Here's the deal with timezones.
vBulletin doesn't correct for timezone changes. This means there are two ways to work around it, and both are incorrect.
1) Set system time to local (EST/PST, whatever) and tell vbulletin that system time is always -5, -8, or whatever. This fixes U.S. DST-abiding locations, as system time is automatically corrected for local DST effects, but when DST (daylight savings time) goes away soon, but has serious drawbacks. Anyone with a user timezone set to GMT will have timestamps off by an hour during the summer and fall. Anyone in the few U.S. locations that don't use DST will have similar problems, and anyone outside the U.S. in a location that doesn't abide by North American DST changes will have similar problems.
2) Set system time to GMT. Since vbulletin only handles static offsets (-5, -8, etc.), when DST changes, times for people in DST zones will be off by an hour.
I consider 2 to be better than 1, but if there's a concensus that nobody cares about correctness and the only thing that's important is unobtrusive correct time for most Americans, I can change it back.

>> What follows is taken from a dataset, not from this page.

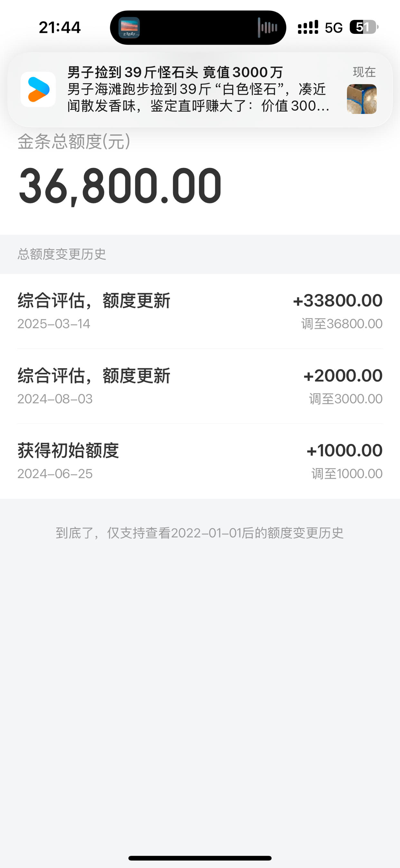The height and width of the screenshot is (868, 400).
Task: Tap the 5G network indicator
Action: pos(334,28)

Here's my problem. TFL used to use choice 1). I'm a bit psychotic with timezones and wanted my offset to be 0. Unfortunately, that means during the summer TFL time for me was off by an hour. I realize it's a royal pain in the butt to change timezone offsets twice a year, but consider that not everyone, even inside the U.S., uses daylight savings time. Also, DST doesn't apply the same all throughout the continents - think about the effect of imposing North American DST changes on someone in Brazil
"Spring Ahead" doesn't work too well when you're approaching the winter months in South America. If you want to see what a disaster DST is just for Australia and Tasmania, check out
http://www.dstc.qut.edu.au/DST/marg/daylight.html
The only way to fix this disaster is to hack up vbulletin, changing a database field in the process, and creating a zone for each potential combination of timezone and DST observance. And if you don't believe me, go to bladeforums right now and set your timezone offset to GMT. You'll notice it's an hour off.

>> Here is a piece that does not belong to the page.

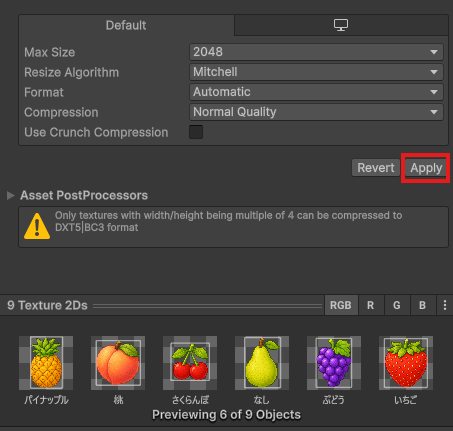Open the Resize Algorithm Mitchell dropdown
This screenshot has height=431, width=453.
[x=316, y=72]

Right now, for people in Eastern, Central, Mountain, or Pacific timezones, even though the displayed GMT offset is wrong, the time is correct. This was done (after a bit of confusion) to avoid having everyone's time become incorrect during the summer when nobody was likely to connect date changes with the disabling of DST correction. This "feature" will be going away in a week, and the offsets displayed by vbulletin will be universally correct. Until and unless a new vbulletin version has complete timezone functionality or I or someone else gets inspired to fix it, choices 1 and 2 are the only options.